» What you will do: Summarize the passage below on GlcAT-I-deficient embryonic stem cells in two sentences.

** Opening Source document block **

Next, to verify that GAGs are required for cell fate commitment into multiple lineages, ESCs were differentiated into EBs. GlcAT-I−/− ESCs cultured in static suspension culture exhibited weaker cell-cell interactions than GlcAT-I+/− and GlcAT-I+/+ EBs and failed to establish characteristic EB morphological features compared to GlcAT-I+/− and GlcAT-I+/+ EBs (Fig. 3A). These results appear to be similar to those from EBs that are deficient in HS synthesis (Ext1−/−)31. During EB differentiation, primitive endodermal (PE) cells develop into the outermost cell layer, similar to the PE cells segregating from the inner cell mass, forming an epithelial layer toward the blastocoel cavity34. Upon differentiation of GlcAT-I+/+ and GlcAT-I+/− to EBs, markers of the extraembryonic endoderm (Gata4), early mesoderm (Tbx6, Foxc1, and Brachyury) and ectoderm (Nestin) lineages were upregulated concomitantly with a decline in the transcript and protein levels of pluripotency genes such as Nanog and Oct4 (Fig. 3B, C and D and also see Supplementary Fig. S1A). In contrast, GlcAT-I−/− EBs retained high expression levels of Nanog and Oct4 and lineage markers were undetectable (Fig. 3B, C and D and also see Supplementary Fig. S1A), indicating that GlcAT-I−/− ESCs failed to differentiate into multiple lineages.
GlcAT-I−/− ESCs fail to differentiate into EBs.

** Closing Source document block **
** Opening Extracted entries block **

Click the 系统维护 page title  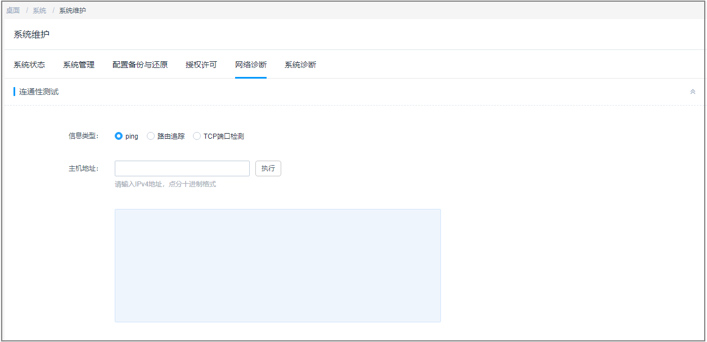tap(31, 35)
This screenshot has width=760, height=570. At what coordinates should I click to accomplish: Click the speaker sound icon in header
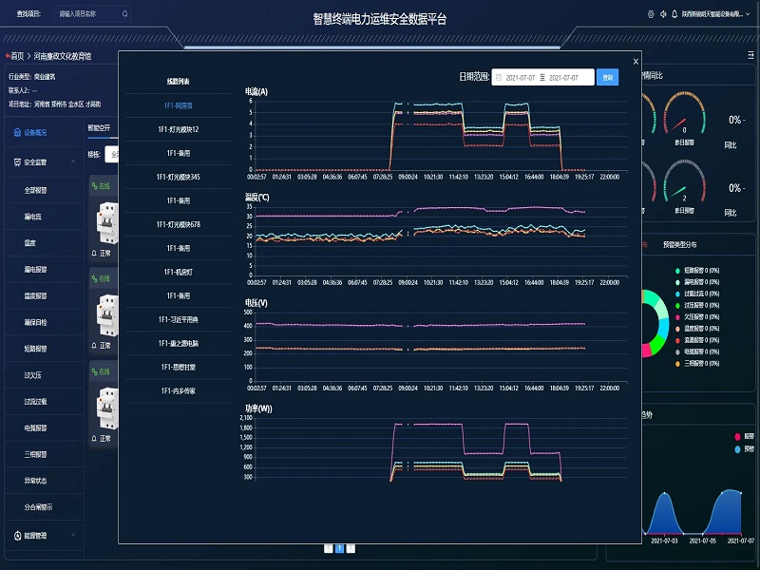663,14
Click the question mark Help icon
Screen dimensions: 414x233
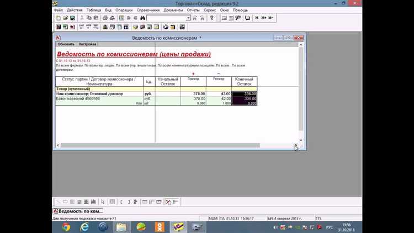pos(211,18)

** Closing Extracted entries block **

» Result of this task: When differentiated into EBs, GlcAT-I−/− ESCs showed weaker cell-cell interactions than GlcAT-I+/− and GlcAT-I+/+ EBs and failed to establish characteristic EB morphological features. While GlcAT-I+/+ and GlcAT-I+/− EBs upregulated extraembryonic endoderm, early mesoderm and ectoderm markers as Nanog and Oct4 declined, GlcAT-I−/− EBs retained high Nanog and Oct4 expression with undetectable lineage markers, indicating a failure to differentiate into multiple lineages.